Sometime in mid-November Dad came home with the flu. He was very, very sick and Mother sent for the doctor when he stumbled home, then crawled into the house, no longer able to stand. He had gone back to work by December 15 when Mother sent me down the boardwalk one night to our nearest neighbor about a quarter mile away, to once again call the doctor. This time it was for the advent of our brother, Donald, who arrived that day in 1918. Mother had caught the flu from Daddy so she was very seriously ill. Mrs. Martin helped with the new baby for a couple of days before she, too, was forced to seek her bed. The doctor trekked all the way out to see Mother a couple more times, shaking his head and grumbling, she was so sick. For the first time she was bed-fast. The doctor dosed each of us in turn with a tiny, bitter green pill I suspect was mostly quinine. Even now I associate that shade of green with those pills.
When Daddy was home in the daytime he cooked breakfast and fed us and cared for the new infant. While he slept we played outside under orders to be quiet. Daddy left for work about 4:00PM. From her bed, Mother instructed me on peeling vegetables so we had vegetable soup for our dinner. It was the first of many lessons in cooking--but one well learned. I even learned to change diapers when Mother was unable to do it--and of course she worried for fear Donald would catch flu from her--or that we would. The green devil pills must have worked, because we children escaped that war time flu epidemic.
Gradually Mother recovered sufficiently to leave her bed and resume the household work, but Daddy was restless, he didn't like the night shift, he didn't like working for someone else, and he was still dragging from the flu. There was no penicillin or other antibiotic in those days so recovery was slow. We were lucky because we daily heard of someone dying from it.
I don't know what triggered Dad's fury, but he came home mid-shift one night Next day he had us all on the Cynthia and off for the remainder of the trapping season. It must have been the last of January or early February. We had a repeat of the previous year, fishing season following trapping, only now we had another tiny baby with us. Don was a fretful baby. He had had to be weaned and fed on diluted evaporated milk because Mother still suffered aftereffects of the flu. No special formulas then, not even powdered milk.
My recollection is that it was a critical time with no income, illness and anger. When fishing season started the fish could be sold for cash, but the mink skins in winter had to be shipped "outside" to market by auction and it sometimes was months before a check arrived.
It was that second winter trapping that Sam Butts entered our lives. Like Bob St. Claire the previous year, he anchored near us and sometimes came over for a meal or to chat. As long as I was at home, we could expect to see one or the other of the two men appear occasionally. Hadley, with his boat, Lituya, would stop by too.

::::::::::

§ **Problems to solve**:
1) Repeat everything in the memoir passage from "I don't know" down to "even powdered milk.".
2) Write the next part of the memoir passage about the family's flu winter, picking up after its final sentence.
The items that come next have no connection to the memoir passage about the family's flu winter.

§ **Records shown**:
::::::::::

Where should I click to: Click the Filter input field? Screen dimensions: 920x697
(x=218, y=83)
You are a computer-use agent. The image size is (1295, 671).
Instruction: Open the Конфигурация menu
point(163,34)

::::::::::

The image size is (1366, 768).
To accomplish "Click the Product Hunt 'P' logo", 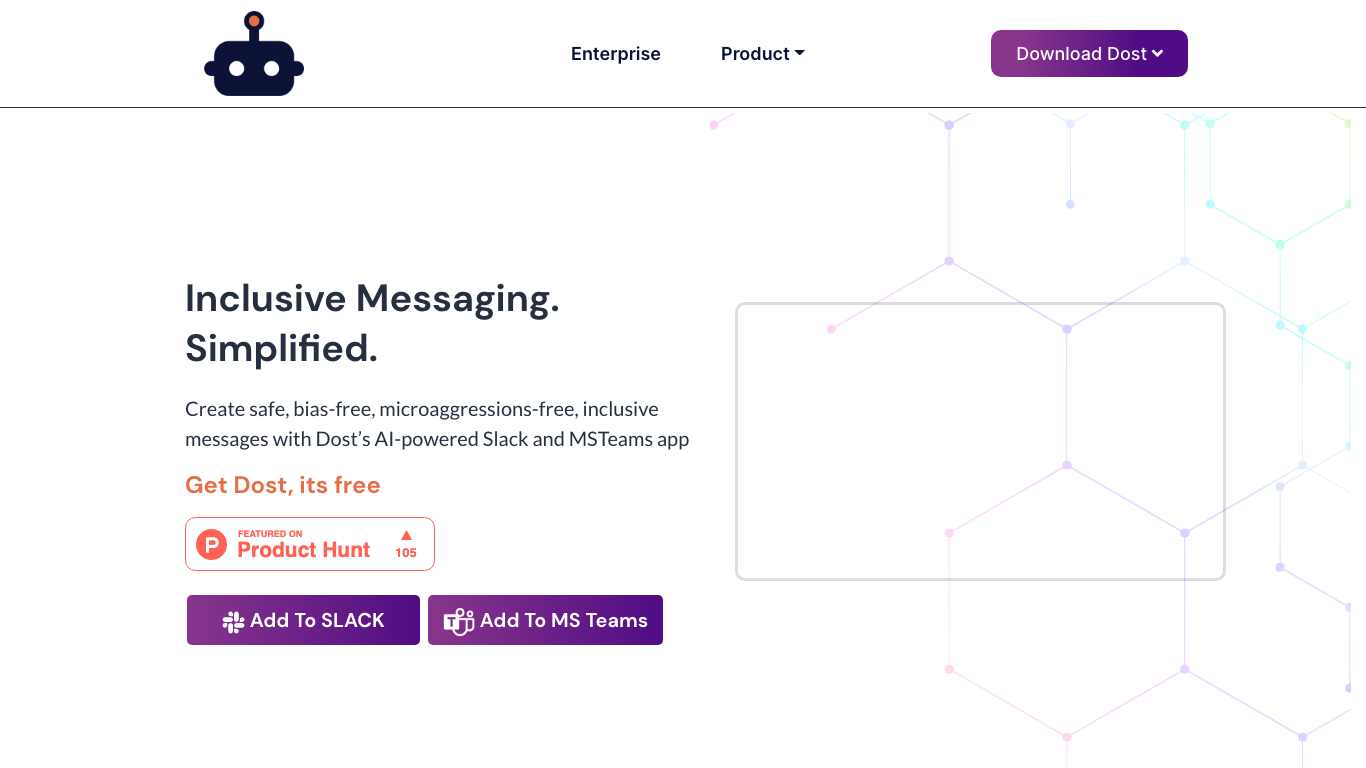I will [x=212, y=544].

::::::::::

§ **Outputs**:
1)
I don't know what triggered Dad's fury, but he came home mid-shift one night Next day he had us all on the Cynthia and off for the remainder of the trapping season. It must have been the last of January or early February. We had a repeat of the previous year, fishing season following trapping, only now we had another tiny baby with us. Don was a fretful baby. He had had to be weaned and fed on diluted evaporated milk because Mother still suffered aftereffects of the flu. No special formulas then, not even powdered milk.

2)
By osmosis we learned to ask no questions about the personal lives of these men or other like them who appeared from time to time. Sometimes they were like Daddy, only happy in a frontier; sometimes they were hiding from a past they couldn't face. Some even had families "outside". Always they were friendly and kind to us children. I'm sure they would have been the first to help if there had been real need.
Next: Sitka
My own memories, though scant, date back to this period. By this time Daddy was very inactive as a missionary, the church being administered by the Presbyterians, with Dr. & Mrs. Beck in residence. We lived in a little one room shanty about halfway between the Indian village and the cannery fronting on a footpath that connected the two. The shanty had a small lean-to that was used as a kitchen. Behind was a chicken house where Mother raised Plymouth Rock hens for eggs and food.
There was a pebbly, shell strewn beach across the path. On a hill directly above lived the Stedmans and at the corner of the beach nearest town, the Millers. Mrs. Stedman was French and called me Marie Helene to Daddy's disgust. She even made me a hand crocheted collar with a rose in the design. Her own son was away at school (Kenneth, I think his name was). George, her husband was away daytimes and I don't remember him at all, but I think he had something to do with the cannery.
Millers had several children, all older than I was. They did permit me to play with them sometimes. Once, I did remember, we found a half barrel of tar that had drifted into the waist high beach grass on a winter storm. I vaguely recollect Henry (the older boy whom I now suspect was about eight) climbing up to a cupboard in their kitchen to get matches while his mother napped. Back at the tar barrel they started a fire to melt the tar and, in the process, ignited the summer dry grass. If Mother had not come looking for me, we'd all have been incinerated. I still remember her fright and my spanking. With the help of an Indian from the village who was passing, she put out the fire, beating it with an old gunny sack soaked in the tide water.
At this time, I think Daddy was hand trolling for a living. Sometimes he held Quaker church meetings in Stewart's hardware store in the village, as far as I know, his only missionary work. Even then we were not permitted to mingle with the Indians. Dad was a true racist.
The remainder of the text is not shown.